- ESERCIZI DA SVOLGERE -
1. Nel testo sulla presentazione del libro sul pane carasau, in quale giorno e in quale luogo verrà presentato il libro?
2. Prosegui il testo sulla presentazione del libro sul pane carasau a partire dalla sua ultima frase.
===== TESTO ESTRATTO
Antonella e io firmiamo le copie del nostro libro sul pane carasau
Venerdì 11 marzo, alla biblioteca comunale di Santadi, grazie all’organizzazione de “Argo Nautilus”, verrà presentato il libro Il pane carasau. Storia e ricette di un’antica tradizione isolana, scritto a quattro mani da me e da Antonella Serrenti, e pubblicato dalla Graphe.it Edizioni. Se non conoscete Santadi, situato nel basso Sulcis al centro di una grande vallata, val la pena di visitarlo per diverse ragioni, una delle quali è la presenza di grotte meravigliose (le grotte di Is Zuddas), che potrete visitare accompagnati da una guida. Credetemi, si resta incantati dalle tante stalattiti, stalagmiti, nonché dai rari “fiori” di cristalli bianchissimi. E che dire delle tombe dei giganti, del tempio nuragico o di un evento suggestivo e unico che si tiene la prima settimana d’agosto e che attrae numerosi turisti, il Matrimonio Mauritano. Se siete curiosi, vi invito a leggere qualcosa in proposito:
Insomma, in questo piccolo e suggestivo comune sardo, il nostro libro ha trovato ospitalità e speriamo di poter non solo condividere le testimonianze in esso raccolte, ma anche di sentirne di nuove, grazie al pubblico che parteciperà all’evento.
==========
===== DATI REGISTRATI
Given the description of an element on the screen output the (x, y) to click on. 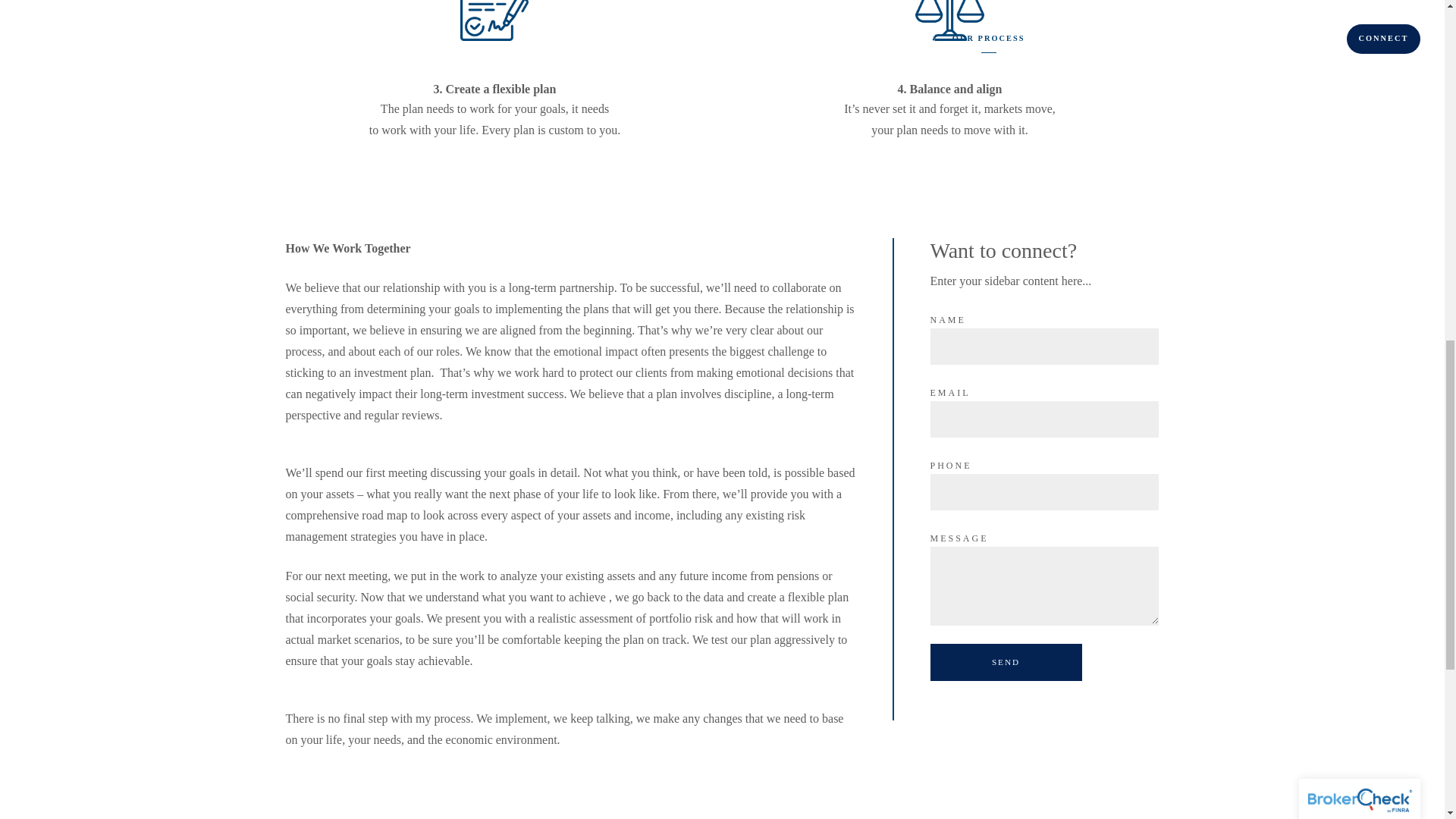
SEND (1005, 661)
Given the description of an element on the screen output the (x, y) to click on. 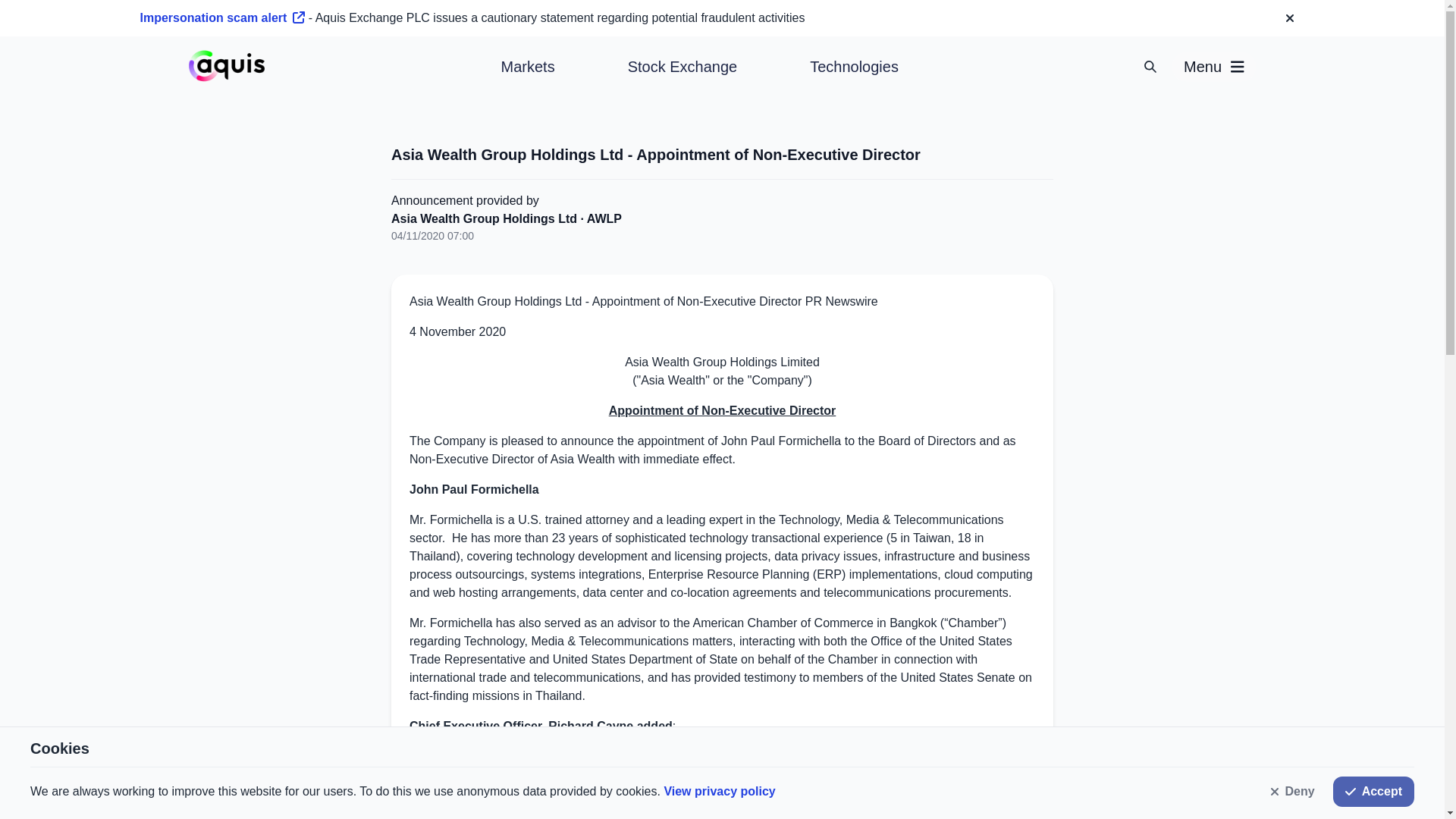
==========
- SOLUZIONI PROPOSTE -
1. Venerdì 11 marzo, alla biblioteca comunale di Santadi.

2.
Nell’attesa, vi lascio con un passo del piccolo saggio: si tratta del racconto di Lena, un’anziana signora che ci presenta la figura di una “Accabadora”…
“Durante quegli anni, la mia propensione a “ficcanasare” tra le cose dei grandi, mi diede modo di scoprire che esisteva al paese una strana figura: si trattava di una donna apparentemente come tutte le altre, una vedova proprietaria di un piccolo gregge di pecore, che filava la lana e partecipava attivamente alla vita sociale della comunità, ma che – quando necessario – era in grado di porre fine, pietosamente e con grande umanità, alle sofferenze dei più sfortunati, ovvero di coloro che per gravi malattie erano destinati ad una lunga e tremenda agonia. Ne compresi appieno il senso soltanto da adulta, elaborando il ricordo e traducendolo anche grazie alle parole di mia madre, ma ciò che ho impresso, come fosse una fotografia, è il corpo del mio zio pastore, dopo la visita della filatrice, adagiato dentro la bara tenuta aperta per l’ultimo saluto; vi era stato posto, di lato, un disco di pane carasau tagliato a metà, due mezze lune poggiate su un panno di lino bianco, perché le portasse con sé nell’ultima transumanza insieme ad una moneta nascosta nella tasca dei caltzones (pantaloni di orbace) necessaria a pagare il traghettatore delle anime. Per sua volontà, furono messe all’interno della cassa di legno, un paio di scarpe in più, le ricordo un po’ logore ma nessuno di noi ne possedeva due paia nuove! Le aveva chieste il giorno prima di morire, spiegando a sua moglie e a mio padre, che se al traghettatore la moneta non fosse stata sufficiente per pagare la traversata, lui avrebbe dovuto percorrere lunghissimi tratti a piedi.”
Ci vediamo a Santadi!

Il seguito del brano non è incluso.